### 抜粋テキスト
________________________________________
Abiwordをコンパイルしてみた。なんの事は無い、ただインライン入力(on the spot)がもしかしたら出来るのではないか?と確かめてみたかっただけ。Webから色々な情報を集めて判断したところ、Abiwordではpreedit(未確定文字の表示)部分をInputMethod側で行う様な仕様になっている為、これがうまく出来ていないのではないかと思われる。
preeditの部分はInputMethod側、アプリソフト側どちらかで行う必要があり、大抵の場合アプリソフト側で行われているものらしい。又、現状のInputMethodで、これを行う事が出来る物は、ほとんど存在しないらしい。(唯一SCIM-Bridge?)AbiwordはInputMethodで出来ない事やれと言う仕様なので、結果うまく表示出来ない物と思われる。
________________________________________
### 課題の条件
- 1) Abiwordについての文章を2文で要約すると、どうなりますか?
- 2) Abiwordについての文章を、最後の文の後から続けてもらえますか?
この一覧は、上のAbiwordについての文章とは別の資料です。

### 生データ
________________________________________
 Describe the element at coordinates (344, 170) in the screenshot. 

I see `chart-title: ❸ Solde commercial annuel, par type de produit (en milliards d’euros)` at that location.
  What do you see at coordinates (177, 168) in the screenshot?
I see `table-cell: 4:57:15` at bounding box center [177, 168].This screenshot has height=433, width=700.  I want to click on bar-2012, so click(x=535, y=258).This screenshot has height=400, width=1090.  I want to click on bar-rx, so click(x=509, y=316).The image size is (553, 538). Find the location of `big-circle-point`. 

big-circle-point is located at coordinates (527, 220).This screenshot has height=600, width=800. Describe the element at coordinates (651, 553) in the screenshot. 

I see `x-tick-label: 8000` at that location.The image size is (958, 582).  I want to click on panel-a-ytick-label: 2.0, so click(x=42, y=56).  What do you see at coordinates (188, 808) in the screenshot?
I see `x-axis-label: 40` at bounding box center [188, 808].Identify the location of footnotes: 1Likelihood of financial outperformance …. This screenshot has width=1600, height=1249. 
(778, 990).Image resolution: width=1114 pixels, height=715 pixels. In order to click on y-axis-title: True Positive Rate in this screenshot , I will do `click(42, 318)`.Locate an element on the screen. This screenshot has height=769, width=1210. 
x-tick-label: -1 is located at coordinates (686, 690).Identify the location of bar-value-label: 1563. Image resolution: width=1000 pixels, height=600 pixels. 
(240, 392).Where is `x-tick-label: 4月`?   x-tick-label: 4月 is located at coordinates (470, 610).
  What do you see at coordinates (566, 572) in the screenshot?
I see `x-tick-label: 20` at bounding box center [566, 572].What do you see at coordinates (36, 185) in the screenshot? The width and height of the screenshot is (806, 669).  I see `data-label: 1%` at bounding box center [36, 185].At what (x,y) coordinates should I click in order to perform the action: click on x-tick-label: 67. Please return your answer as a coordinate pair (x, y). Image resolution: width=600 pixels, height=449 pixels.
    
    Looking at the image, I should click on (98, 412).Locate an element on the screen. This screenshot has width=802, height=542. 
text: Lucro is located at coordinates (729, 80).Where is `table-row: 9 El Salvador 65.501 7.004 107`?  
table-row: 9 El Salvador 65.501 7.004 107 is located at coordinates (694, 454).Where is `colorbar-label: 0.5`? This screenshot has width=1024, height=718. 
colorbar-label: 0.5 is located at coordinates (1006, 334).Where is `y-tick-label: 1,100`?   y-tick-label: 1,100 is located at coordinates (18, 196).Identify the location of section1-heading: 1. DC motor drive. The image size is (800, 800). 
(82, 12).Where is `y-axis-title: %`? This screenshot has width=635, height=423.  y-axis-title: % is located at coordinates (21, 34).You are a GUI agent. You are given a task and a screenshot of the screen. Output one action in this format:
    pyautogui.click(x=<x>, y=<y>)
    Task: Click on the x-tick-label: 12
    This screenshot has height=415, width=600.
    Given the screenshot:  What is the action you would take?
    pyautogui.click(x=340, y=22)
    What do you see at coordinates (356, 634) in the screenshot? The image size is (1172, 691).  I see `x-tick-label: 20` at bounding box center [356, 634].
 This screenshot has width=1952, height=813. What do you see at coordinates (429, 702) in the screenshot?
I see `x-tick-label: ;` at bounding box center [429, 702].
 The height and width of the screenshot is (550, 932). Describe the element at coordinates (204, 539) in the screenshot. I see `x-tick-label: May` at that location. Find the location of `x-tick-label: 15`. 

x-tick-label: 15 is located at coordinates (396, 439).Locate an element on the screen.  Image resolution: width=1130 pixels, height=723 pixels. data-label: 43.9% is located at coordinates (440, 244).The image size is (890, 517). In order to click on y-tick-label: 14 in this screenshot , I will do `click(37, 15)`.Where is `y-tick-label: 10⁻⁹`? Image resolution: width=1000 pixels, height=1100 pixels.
________________________________________
### 解答一覧
- 1) 筆者はAbiwordをコンパイルし、インライン入力(on the spot)ができるかどうかを確かめようとした。Webで集めた情報から、AbiwordはpreeditをInputMethod側で行う仕様だが、それができるInputMethodはほとんど存在しないため、うまく表示できないのだろうと筆者は考えている。

- 2)
UIMの開発陣はAbiwordのこんな状況に気がついているみたいだが、InputMethod側からアプリ側に通告するのも変だし、逆にInputMethod側の仕事だろうと言われかねないので静観しているのだろうか?WindowsのMS-IMEでも同じ状況だと思われるので、ここはAbiword側でやるようにすれば良いだろうと思うが、開発メンバーの中にInputMethodの状況を理解している者がいるとは思えない。でもきちんと出来るアプリソフトも存在するのだが....
とりあえず一部ソースを変更して動作確認した。試したのは少しバージョンが古い2.6.8、大した意味は無いが、新しい物は必要な物が増えてたりしてエラーが出やすいと思われた為。
abiword-2.6.8/src/sf/xap/unix/xap_UnixFramelmpl.cppの1627行目にあるFALSEをTRUEにしてコンパイルしてみた。他は何も触っていない。
テストなので動けばいいと思いconfigureは以下のとおり適当。(だったと思う。)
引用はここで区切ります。